Несколько гвардейцев взяли лошадей под уздцы и с громкими криками принялись разворачивать карету под одобрительные возгласы и потоки ругани.
Карл д’Артуа выронил листок с донесением, будто тот жег ему пальцы. Я говорил, я знал, я предвидел! Но меня не послушали — конечно, разве я могу сказать что-нибудь дельное!.. Толпа понимает только силу, заигрывать с ней бесполезно. Не уступать! Не уступать! Ни в чём, ни в единой мелочи! Иначе дашь ей палец — откусит руку по локоть. Теперь-то брат наверняка понял, что зря не последовал моему совету и не уехал в Мец, вот только, боюсь, уже поздно. На что он рассчитывал? На любовь народа? Смешно. На то, что у него найдутся защитники, способные этот народ образумить? Надеюсь, аплодисменты в Национальном собрании, куда он явился искать справедливости вечером того злосчастного дня, не оглушили его до потери рассудка. Ему ведь так и не позволили уехать, пожурив парижан за "избыток патриотизма". Брат в тюрьме. Он не король, он узник. Пленник. Заложник.

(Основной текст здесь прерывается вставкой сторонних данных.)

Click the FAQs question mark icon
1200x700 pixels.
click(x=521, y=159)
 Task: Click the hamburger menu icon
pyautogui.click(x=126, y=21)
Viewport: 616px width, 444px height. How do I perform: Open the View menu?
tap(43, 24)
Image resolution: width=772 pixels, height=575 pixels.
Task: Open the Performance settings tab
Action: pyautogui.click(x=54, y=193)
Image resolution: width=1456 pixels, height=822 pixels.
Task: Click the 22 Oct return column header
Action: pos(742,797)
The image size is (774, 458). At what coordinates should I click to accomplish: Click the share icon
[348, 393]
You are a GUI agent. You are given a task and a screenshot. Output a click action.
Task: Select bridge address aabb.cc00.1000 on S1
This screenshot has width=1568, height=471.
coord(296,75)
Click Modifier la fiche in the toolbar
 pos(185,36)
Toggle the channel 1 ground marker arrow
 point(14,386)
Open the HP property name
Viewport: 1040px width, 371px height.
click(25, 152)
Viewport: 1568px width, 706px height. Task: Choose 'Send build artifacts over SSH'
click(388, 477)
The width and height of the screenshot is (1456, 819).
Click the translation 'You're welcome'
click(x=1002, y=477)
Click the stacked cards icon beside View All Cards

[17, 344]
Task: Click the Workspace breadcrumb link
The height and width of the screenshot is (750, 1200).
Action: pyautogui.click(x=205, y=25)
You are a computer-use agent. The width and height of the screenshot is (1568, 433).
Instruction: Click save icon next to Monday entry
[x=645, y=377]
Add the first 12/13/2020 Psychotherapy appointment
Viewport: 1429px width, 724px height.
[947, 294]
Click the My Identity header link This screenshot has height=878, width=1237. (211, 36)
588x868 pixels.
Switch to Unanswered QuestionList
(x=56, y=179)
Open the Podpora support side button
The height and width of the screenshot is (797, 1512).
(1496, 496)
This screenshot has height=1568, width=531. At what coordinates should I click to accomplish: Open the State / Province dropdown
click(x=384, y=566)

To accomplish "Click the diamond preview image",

Артуа подошел к окну. Садовники копались на лужайке, высаживая цветы в бродери; вдалеке зеленела гладкая лента Рейна… Немецкое захолустье. Но и из Кобленца можно действовать. Не все европейские монархи так трусливы, как тесть, выгнавший его из Турина. Дядя Климент-Венцеслав Саксонский полностью на его стороне; семья должна сплотиться и сжаться в единый кулак, который расплющит зарвавшуюся чернь, оставив от нее лишь мокрое место… Подумав еще немного, принц вызвал секретаря и принялся диктовать ему письмо к Карлу IV. Испанскому королю необходимо узнать о том, что случилось.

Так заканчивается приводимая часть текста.